Agreement on doctrine throughout the Orthodox world is nearly universal since “certain doctrines, never formally defined, are yet held by the Church with an unmistakable inner conviction, an unruffled unanimity, which is just as binding as an explicit formulation.”
The Church’s stances on homosexual activity and elective abortion come to light in this regard. Divisions exist over certain new questions—for instance, the question of restoring the historic female diaconate, with certain bishops in favor and others opposed—but as His Beatitude Metropolitan Jonah observed, these questions, if the clergy and people felt clarification was required, would be dealt with as the Church has always done, “in terms of councils, people coming together,” rather than the Church ever splintering or dissolving outright. Thus, whenever there are disagreements in Orthodox congregations, they can be and are settled with local council meetings between the parishioners, priests and the bishop, without the formation of new church communities or sects.
In this context, the faithful understand that it is the Orthodox Church as a whole, the worldwide Body of Christ, which is universal in constitution and communion, not one particular bishop or pontiff. Bishops at their election and consecration assume crucial roles over their specific dioceses, “endowed with the threefold power of:
(2) teaching, and
(3) celebrating the sacraments.”
Authority and jurisdiction in Orthodoxy thus are held to be both local and universal—local in the bishops, who are “appointed by God to guide and rule the flock” as “monarchs” in their own dioceses, and universal in the Churches adhering to Tradition or when acting together in Councils.

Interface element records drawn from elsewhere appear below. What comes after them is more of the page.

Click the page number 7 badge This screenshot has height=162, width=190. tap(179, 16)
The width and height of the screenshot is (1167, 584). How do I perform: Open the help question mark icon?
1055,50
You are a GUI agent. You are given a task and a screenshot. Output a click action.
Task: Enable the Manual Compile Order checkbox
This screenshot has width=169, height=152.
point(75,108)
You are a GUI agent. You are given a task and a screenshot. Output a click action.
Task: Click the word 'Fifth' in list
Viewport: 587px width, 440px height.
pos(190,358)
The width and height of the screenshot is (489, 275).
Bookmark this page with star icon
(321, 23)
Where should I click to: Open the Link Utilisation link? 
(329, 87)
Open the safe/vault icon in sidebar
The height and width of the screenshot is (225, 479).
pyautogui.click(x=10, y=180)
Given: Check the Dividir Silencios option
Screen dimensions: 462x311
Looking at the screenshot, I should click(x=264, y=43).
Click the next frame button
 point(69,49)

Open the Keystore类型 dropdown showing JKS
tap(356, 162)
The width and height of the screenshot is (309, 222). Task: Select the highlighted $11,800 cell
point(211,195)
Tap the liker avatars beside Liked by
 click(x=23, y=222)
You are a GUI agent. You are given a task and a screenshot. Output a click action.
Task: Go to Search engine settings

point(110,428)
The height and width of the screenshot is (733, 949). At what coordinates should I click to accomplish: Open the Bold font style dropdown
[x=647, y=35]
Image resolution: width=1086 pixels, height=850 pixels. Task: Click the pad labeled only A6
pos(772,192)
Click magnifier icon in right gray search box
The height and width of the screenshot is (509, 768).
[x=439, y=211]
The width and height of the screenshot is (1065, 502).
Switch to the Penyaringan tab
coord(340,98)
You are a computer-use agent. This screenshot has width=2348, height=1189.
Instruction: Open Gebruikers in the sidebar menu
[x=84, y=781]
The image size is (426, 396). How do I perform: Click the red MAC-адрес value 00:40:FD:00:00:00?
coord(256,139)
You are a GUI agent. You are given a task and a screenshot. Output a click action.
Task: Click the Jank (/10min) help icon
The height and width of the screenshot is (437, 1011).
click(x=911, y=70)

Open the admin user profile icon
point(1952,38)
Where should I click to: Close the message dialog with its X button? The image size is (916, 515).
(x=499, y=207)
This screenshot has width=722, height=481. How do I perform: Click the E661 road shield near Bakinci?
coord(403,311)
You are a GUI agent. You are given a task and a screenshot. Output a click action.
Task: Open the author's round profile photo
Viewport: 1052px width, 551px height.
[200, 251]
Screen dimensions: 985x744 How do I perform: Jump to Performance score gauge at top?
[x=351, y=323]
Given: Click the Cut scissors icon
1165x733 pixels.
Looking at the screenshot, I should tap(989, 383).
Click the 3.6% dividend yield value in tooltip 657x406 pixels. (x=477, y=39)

Jurisdiction and authority have never been understood in the Orthodox Tradition in terms of residing in any one particular patriarch or pontiff. Rather, we remember the words of St. Ignatius of Antioch, a disciple of St. John the Apostle, who said,
“Where the bishop is, there is the Church.”
The logic behind this is very clear, and I will elaborate more on this in Part II when I describe why I decided to leave the Roman Catholic Church. While His All-Holiness the Ecumenical Patriarch of Constantinople enjoys a status of primus inter pares1 among all Orthodox patriarchs and bishops dating to Canon 28 of the 451 Ecumenical Council at Chalcedon, the bishops themselves all possess a common charisma or gift of grace, constituting as they do the leadership of the universal Church. As Bishop Kallistos writes,
“Where Rome thinks in terms of the supremacy and the universal jurisdiction of the Pope, Orthodoxy thinks in terms of the Ecumenical Councils; where Rome stresses Papal infallibility, Orthodox stress the infallibility of the Church as a whole.”